There's not been any burst for the since CCP took over China and there will not be any in the near future.

May 20, 2011 - 5:44pm
vitaminc:
SalGr:
China will burst at some time,as all economies do.I am not aware of the all restrictions in the housing market,but increases in interest rates and in bank's capital are important,to restrain such huge growth and curb inflation.I recently read some pretty bad news about chinese real estate companies.When the bubble bursts,it will probably cause some problems to the world economy,but since China is mostly an exporting economy,its impact wont be huge.

However,over the long term,China has huge growth potential.

There's not been any burst for the since CCP took over China and there will not be any in the near future.

http://www.google.com/publicdata?ds=wb-wdi&met_y=ny_gdp_mktp_kd_zg&idim…

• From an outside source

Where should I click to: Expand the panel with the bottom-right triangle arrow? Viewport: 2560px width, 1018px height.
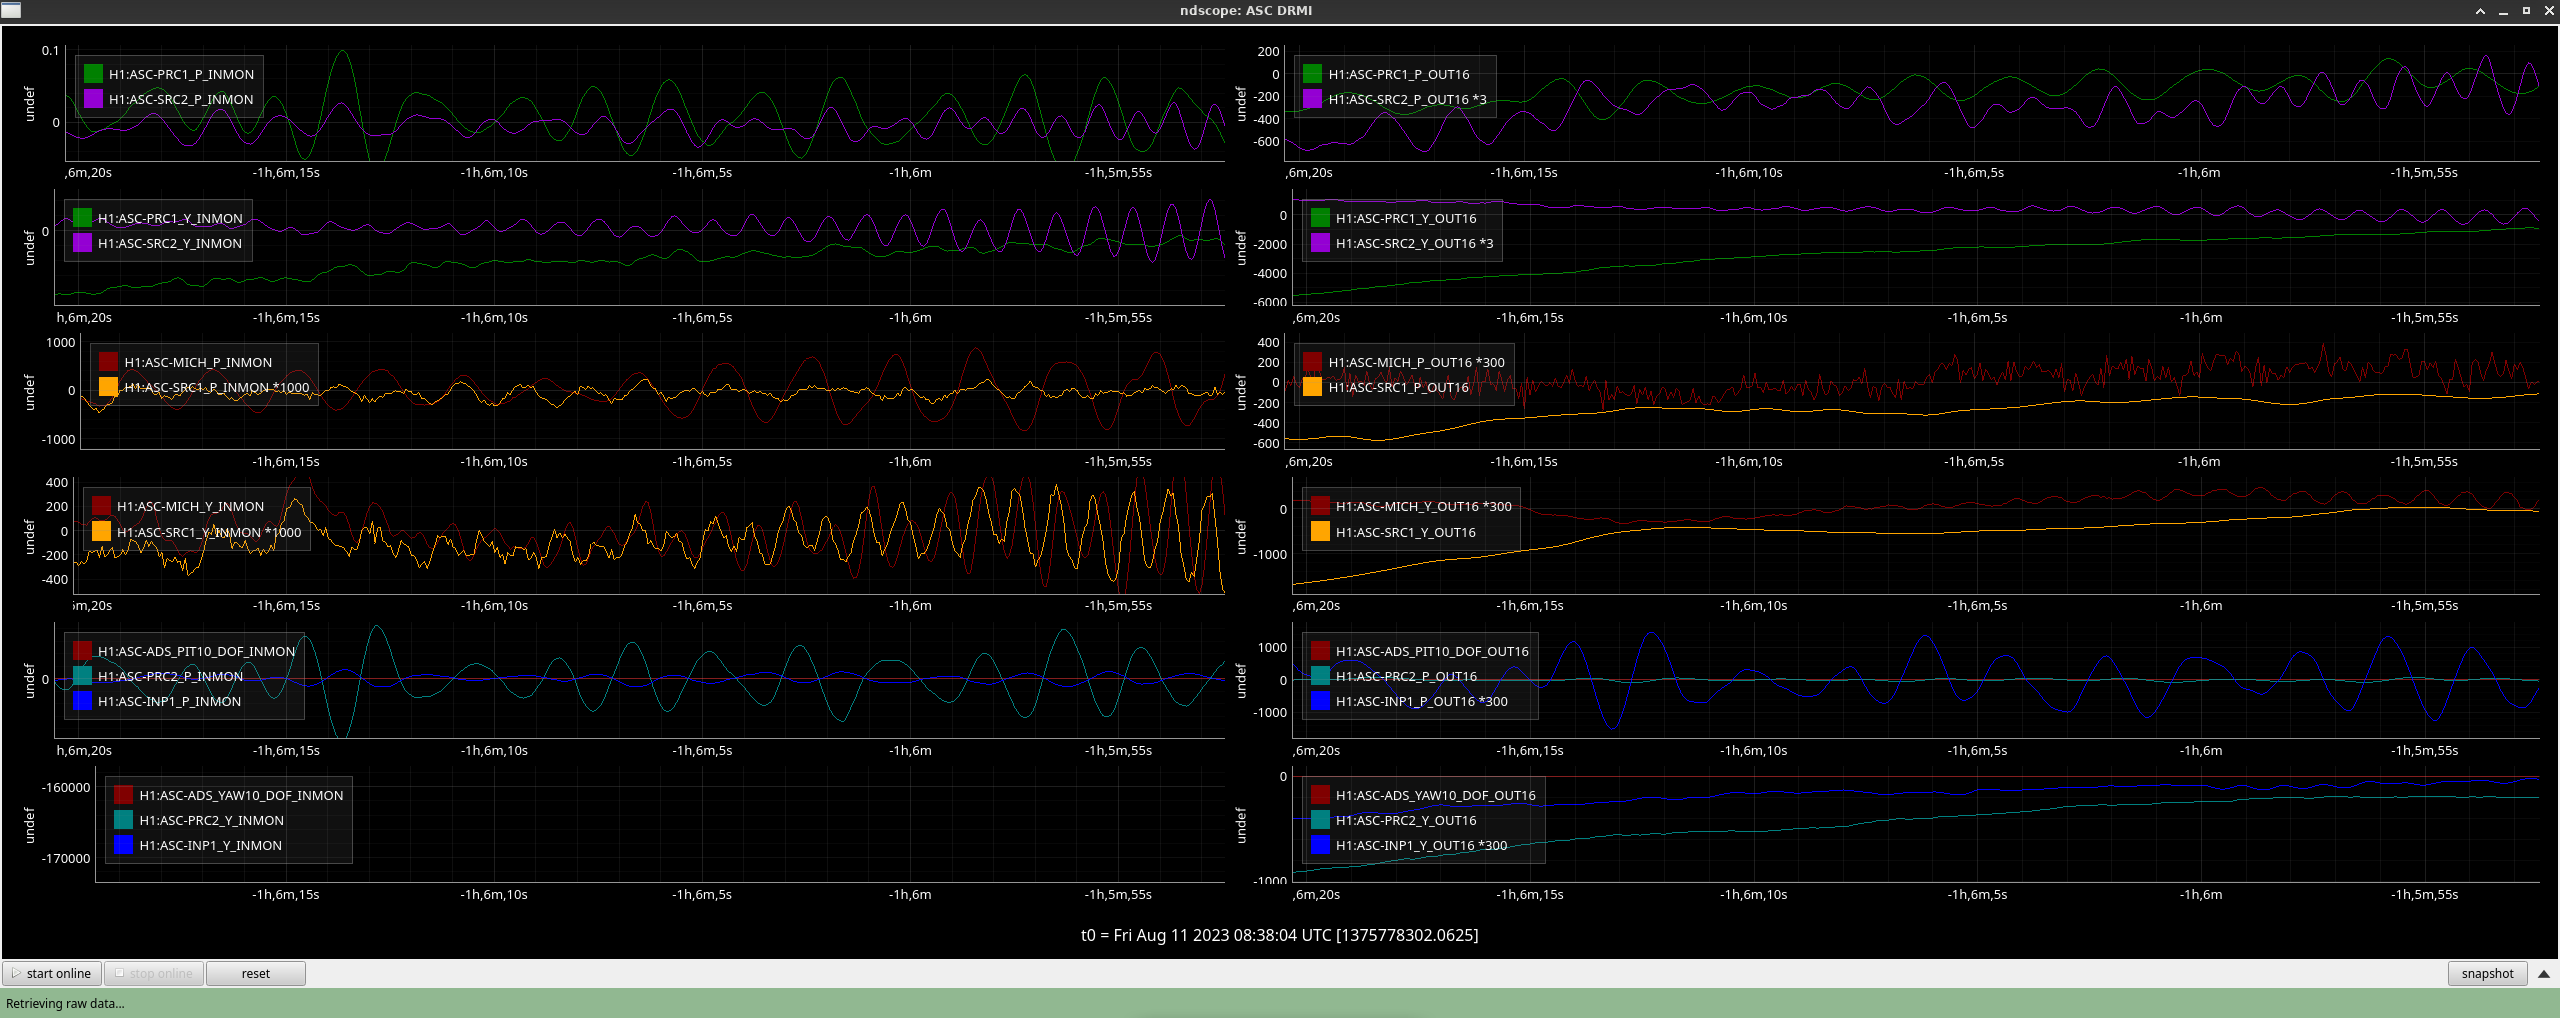[2543, 973]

Great Leap Forward? Cultural Revolution?

Technically not a burst and more of an outright catastrophe, but still huge CPC initiated economic disasters.

May 20, 2011 - 6:22pm

Vitaminc,

I love the Anglo-American logic not applying to China bit. Can you take the other side of every trade I make, or better yet, the reverse?

EDIT so as not to double post.

Tracer,

I'm not entirely sure HK will dry up over night when/if that occurs. Network effects can be stronger than anticipated and HK's tradition as a global trade center certainly doesn't hurt it. But that's a murky future.

"Dude, not trying to be a dick here, but your shop looks like a frontrunner for the cover of Better Boilerrooms & Chophouses or Bucketshop Quarterly." -Uncle Eddie
  • 1
May 20, 2011 - 6:49pm

You're right not to underestimate network effects, but a growing portion of the professionals in HK are PRC nationals anyway. It's also important to understand that HK's tradition as a global trade center is entirely based on its proximity to and relationship with China. It has few resources or labor capacity of its own.

It was a running joke when I was in Beijing that no one in HK had any real idea of what was going on in the PRC. There is a reason why every multinational financial institution from Carlyle to Goldman is scrambling to get decent offices set up in Beijing/Shanghai/Shenzhen.